Allison recently published a great post on this subject as well — on reading like readers, reading like writers, and identifying writers’ moves. You should definitely check it out.

Here’s what my students had to say about the second Hemingway passages in class:

Here they are reading like READERS: 

Here they are reading like WRITERS.


Tip 3

Create opportunities for students to be inspired by the mentors in their own writing.

If this seems like an exercise in invention or creative writing, it is! This is so much of what I love about the mentor text approach.
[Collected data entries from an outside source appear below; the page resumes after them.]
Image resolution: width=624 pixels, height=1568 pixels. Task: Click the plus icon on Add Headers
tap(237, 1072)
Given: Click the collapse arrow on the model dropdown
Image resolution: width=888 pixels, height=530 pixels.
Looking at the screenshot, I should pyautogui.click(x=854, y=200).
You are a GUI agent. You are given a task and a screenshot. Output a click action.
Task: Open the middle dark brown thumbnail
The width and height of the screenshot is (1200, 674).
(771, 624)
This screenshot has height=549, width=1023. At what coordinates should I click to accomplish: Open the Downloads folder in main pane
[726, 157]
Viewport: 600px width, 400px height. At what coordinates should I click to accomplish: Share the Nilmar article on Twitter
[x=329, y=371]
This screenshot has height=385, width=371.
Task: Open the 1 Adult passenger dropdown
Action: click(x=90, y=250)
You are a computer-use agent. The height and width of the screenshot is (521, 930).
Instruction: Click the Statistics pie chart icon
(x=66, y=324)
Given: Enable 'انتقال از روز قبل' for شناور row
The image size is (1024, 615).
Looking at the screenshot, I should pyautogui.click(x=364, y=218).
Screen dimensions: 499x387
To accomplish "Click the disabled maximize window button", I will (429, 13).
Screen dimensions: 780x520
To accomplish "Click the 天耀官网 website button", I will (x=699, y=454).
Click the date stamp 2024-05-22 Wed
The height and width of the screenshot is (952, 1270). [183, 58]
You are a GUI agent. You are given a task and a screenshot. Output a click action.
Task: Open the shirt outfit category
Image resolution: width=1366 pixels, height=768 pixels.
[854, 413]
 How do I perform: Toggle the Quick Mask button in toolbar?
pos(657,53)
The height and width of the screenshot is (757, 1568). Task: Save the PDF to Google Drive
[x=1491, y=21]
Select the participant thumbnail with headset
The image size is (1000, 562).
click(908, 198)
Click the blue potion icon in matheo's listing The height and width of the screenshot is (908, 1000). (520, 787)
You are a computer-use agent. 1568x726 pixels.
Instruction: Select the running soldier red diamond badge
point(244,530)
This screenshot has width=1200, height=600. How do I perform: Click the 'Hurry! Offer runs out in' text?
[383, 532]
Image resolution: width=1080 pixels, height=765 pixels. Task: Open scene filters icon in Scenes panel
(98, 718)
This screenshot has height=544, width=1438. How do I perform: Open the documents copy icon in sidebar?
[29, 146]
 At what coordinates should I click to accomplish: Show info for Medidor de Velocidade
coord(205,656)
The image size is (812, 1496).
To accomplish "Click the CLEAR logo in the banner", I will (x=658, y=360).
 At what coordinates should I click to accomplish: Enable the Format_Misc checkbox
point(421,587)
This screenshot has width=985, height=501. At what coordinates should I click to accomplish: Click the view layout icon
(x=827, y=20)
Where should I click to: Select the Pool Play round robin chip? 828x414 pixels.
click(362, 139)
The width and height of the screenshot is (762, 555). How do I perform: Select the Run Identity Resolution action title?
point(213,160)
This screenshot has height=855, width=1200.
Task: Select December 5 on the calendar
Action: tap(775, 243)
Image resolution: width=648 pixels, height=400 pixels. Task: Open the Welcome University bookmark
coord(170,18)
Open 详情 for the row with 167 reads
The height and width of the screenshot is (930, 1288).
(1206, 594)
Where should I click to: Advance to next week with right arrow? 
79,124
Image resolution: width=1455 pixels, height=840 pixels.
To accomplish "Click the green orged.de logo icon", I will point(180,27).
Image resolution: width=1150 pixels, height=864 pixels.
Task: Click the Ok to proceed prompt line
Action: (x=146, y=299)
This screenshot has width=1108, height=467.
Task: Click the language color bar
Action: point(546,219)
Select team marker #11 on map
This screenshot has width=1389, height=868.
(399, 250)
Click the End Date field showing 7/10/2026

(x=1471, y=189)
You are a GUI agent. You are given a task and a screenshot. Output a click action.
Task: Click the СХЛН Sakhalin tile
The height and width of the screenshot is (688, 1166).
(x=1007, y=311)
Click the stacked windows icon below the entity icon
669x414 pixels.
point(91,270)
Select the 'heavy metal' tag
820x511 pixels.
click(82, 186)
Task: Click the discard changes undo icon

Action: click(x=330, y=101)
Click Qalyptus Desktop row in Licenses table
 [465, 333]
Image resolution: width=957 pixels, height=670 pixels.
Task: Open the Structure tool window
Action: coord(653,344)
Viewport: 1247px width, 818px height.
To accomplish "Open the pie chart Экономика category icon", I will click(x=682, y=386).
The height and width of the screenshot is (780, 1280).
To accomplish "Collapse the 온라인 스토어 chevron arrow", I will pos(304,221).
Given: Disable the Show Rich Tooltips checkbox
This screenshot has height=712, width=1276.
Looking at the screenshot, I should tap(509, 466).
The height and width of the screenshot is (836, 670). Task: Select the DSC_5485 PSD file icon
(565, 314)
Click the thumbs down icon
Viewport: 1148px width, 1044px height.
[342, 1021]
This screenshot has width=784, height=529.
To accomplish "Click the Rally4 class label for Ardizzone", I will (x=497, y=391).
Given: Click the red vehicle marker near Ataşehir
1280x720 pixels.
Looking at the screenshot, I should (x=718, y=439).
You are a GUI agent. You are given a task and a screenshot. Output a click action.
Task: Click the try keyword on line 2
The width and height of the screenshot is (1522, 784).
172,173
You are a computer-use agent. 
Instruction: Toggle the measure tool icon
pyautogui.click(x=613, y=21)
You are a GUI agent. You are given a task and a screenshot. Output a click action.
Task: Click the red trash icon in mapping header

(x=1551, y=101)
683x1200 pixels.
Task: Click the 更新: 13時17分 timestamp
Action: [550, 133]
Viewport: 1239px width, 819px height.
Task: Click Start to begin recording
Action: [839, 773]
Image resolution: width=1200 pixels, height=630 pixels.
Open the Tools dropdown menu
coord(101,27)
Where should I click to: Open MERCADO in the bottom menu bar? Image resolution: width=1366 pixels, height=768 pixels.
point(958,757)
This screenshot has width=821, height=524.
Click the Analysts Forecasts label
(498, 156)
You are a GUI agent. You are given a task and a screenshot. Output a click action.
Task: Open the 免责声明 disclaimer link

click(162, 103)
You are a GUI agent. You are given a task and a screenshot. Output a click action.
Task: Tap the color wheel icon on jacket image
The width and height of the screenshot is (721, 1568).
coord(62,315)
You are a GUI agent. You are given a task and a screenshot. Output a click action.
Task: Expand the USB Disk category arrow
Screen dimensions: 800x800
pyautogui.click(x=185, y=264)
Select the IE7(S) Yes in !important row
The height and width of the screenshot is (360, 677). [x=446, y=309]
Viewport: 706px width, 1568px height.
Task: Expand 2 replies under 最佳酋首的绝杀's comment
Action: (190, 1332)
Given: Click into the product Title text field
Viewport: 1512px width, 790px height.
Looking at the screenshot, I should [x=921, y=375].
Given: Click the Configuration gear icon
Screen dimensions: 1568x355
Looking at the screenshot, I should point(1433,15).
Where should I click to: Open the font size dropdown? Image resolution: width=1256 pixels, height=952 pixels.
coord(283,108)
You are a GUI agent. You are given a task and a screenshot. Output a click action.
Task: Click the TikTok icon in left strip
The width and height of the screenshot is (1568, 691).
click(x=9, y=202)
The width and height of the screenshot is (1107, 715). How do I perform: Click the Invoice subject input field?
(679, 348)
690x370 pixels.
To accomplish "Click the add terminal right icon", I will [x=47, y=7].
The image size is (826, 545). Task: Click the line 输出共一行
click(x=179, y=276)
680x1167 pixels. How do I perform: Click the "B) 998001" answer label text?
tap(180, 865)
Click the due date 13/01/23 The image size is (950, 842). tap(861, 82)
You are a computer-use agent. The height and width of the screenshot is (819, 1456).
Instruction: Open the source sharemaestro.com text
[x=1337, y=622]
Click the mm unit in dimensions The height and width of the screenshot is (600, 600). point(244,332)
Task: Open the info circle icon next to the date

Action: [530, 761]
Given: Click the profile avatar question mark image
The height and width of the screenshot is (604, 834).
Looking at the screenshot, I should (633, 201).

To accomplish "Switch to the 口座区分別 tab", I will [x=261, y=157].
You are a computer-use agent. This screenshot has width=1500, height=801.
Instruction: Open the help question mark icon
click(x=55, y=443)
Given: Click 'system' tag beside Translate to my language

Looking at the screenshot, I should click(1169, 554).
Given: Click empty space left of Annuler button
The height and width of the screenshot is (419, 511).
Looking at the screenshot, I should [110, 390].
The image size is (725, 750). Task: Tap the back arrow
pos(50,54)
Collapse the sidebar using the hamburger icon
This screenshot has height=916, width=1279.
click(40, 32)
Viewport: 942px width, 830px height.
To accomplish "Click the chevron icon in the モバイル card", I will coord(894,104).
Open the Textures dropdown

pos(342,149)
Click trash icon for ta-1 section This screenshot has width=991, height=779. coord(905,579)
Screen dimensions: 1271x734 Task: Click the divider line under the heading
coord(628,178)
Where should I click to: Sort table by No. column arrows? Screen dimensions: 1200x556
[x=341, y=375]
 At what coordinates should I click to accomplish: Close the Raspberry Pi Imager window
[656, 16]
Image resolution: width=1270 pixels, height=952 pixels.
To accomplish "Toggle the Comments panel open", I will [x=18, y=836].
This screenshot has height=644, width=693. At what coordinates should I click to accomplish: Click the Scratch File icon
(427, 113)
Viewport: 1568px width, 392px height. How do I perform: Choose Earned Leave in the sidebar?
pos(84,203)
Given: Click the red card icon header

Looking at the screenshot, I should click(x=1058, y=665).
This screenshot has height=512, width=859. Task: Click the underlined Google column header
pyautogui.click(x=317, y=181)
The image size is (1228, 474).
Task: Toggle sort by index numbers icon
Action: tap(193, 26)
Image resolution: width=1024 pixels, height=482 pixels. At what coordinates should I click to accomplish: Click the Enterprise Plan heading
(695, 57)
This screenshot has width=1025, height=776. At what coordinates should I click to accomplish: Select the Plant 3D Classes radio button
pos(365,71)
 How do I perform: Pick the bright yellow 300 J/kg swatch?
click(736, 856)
Mentors allow my literature students to live in both worlds — to study great and powerful Literature-with-a-capital-L, and through simple writing exercises, to continue to explore their creativity, their depth of thought, and most importantly, themselves as unique and valuable individuals.

I tell students that after we practice and practice and practice with these mentors – these rich and evocative passages – that the deep structures of what we notice about the construction of  writing will transfer to their own writing as long as they are making intentional choices in their craft. I’ve found that getting students to consider how they’re constructing their writing is half the battle. As soon as students are open to the idea that repetition, detail, diction, dialogue, and syntax are so.much.more than unwieldy words we sometimes throw into a literary analysis, and that by taking control of their own voice and being aware and cognizant of how they, too, can craft their language like the pros – well, we’re getting somewhere.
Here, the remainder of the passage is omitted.